As mentioned above, when Defender fails to send a transaction due to what looks like a transient error, it re-enqueues it so it eventually gets retried (note that a network outage, as is the case in this incident, usually qualifies as a transient error).

At the time of the incident, Defender was set up to re-enqueue each TX 5 times before moving it to a dead letter queue. So, as a result of Rinkeby’s prolonged outage and Defender’s retry policy, every Rinkeby transaction introduced (at least) a 5X load pressure for many hours on the system.

But this wasn’t the only additional pressure in play: enter transaction replacements. Defender lets users specify a validUntil attribute on their transactions. When a transaction fails to be mined after the validUntil provided by the user, Defender will try to replace it with a NOOP.

The extended Rinkeby’s outage meant that every Rinkeby transaction with a validUntil of less than a few hours, was being replaced by a NOOP. At the end of the day, a NOOP is a new transaction to submit, resubmit, and monitor.

All these factors together, extended for hours, resulted in a system overload sizable enough that the workers could no longer cope with the rate at which new transactions came in.

Overload-induced timeouts in the periodic process described in step 4 of the TX journey explained above made the problem worse, since that meant some relayers weren’t getting their transaction statuses checked.

At this point, another Defender feature started playing a role: low funds management. To optimize resources and delays, Defender calculates the total amount of gas that a relayer needs to successfully run all in-flight transactions. When the relayer’s balance goes below that total, Defender starts rejecting transactions sent by the client, replying with a low funds error. With so many transactions in-flight, the handful of relayers affected by this particular stage of the incident became unusable as they permanently entered this low funds error condition.
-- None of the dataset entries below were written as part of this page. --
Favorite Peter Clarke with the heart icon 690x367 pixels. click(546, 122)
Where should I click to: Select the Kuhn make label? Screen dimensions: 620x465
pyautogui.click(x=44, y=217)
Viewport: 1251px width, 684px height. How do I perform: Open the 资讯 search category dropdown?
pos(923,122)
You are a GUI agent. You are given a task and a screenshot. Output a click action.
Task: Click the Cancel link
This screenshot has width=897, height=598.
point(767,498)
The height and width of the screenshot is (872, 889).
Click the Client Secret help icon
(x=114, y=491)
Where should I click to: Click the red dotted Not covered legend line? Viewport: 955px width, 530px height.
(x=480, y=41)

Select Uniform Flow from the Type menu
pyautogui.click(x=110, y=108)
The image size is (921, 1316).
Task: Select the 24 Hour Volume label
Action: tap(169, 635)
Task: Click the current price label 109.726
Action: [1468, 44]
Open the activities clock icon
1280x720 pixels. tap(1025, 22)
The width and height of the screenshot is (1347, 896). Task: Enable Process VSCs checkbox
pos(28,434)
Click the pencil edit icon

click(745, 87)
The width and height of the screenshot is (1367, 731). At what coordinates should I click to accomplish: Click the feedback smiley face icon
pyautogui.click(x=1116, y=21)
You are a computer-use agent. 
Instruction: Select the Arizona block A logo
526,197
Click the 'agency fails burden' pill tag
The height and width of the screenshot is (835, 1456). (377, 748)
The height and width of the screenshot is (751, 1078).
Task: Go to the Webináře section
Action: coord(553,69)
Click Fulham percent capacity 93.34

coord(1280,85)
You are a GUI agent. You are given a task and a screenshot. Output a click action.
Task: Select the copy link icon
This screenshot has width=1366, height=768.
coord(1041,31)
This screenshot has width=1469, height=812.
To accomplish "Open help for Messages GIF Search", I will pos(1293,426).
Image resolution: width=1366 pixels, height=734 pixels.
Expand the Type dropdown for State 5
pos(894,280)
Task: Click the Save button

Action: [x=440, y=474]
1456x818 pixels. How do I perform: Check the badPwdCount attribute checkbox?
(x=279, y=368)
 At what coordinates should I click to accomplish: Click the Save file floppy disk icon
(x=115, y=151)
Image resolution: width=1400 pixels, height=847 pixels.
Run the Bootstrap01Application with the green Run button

These relayers were the most severely affected by the disruption.

This impacted multiple teams in the form of consistently failing relayers, which again, was particularly concerning in the case of mainnet transactions.

Stabilization

Once we understood the situation and had a more complete picture of the forces at play, it became clear that our first and most urgent goal was to unclog all mainnet relayers, starting with the ones blocked by the low funds condition. The solution was to:

  1. Pause those relayers, to prevent inconsistencies.
  2. Mark all their in-flight transactions as failed, so they stopped counting towards the low funds limit (and also to kill all the transaction lifecycle processing pressure that they added to the system).
  3. Reset their nonces.
  4. Unpause them.

With a cleaner transaction backlog, these critically affected relayers started working normally again. We could now turn our attention to the other affected relayers and to applying longer term measures.

In order to prevent cascading failures from testnets, we created a dedicated queue for mainnet transactions, and changed our transaction routing logic to select the corresponding queue based on the underlying relayer’s network. This change provides a natural isolation layer so that back pressure derived from testnet outages will not affect mainnet transactions.

Furthermore, we identified many other system optimizations (omitted here for the sake of brevity) that yielded performance improvements, as well as improvements to system monitoring, which in turn leaves Defender Relay a much more scalable and robust system than before the incident.

Since completing the initial corrective actions we have continued to monitor the relayers and queues. The system has been working normally since.

Conclusion

This event was due to the lack of isolation between mainnet and testnet relayers. Consequently, we added redundancy to isolate mainnet transactions from testnet transactions, and implemented additional performance and reliability improvements.

We know that transaction relaying is a hard problem. Each lesson learned while maintaining and hardening Defender Relay becomes code, which then goes on to benefit the broader community of Defender users. Through this process, we remain committed to providing a top class transaction relaying service, so the teams who rely on Defender can focus on solving their own domain specific challenges.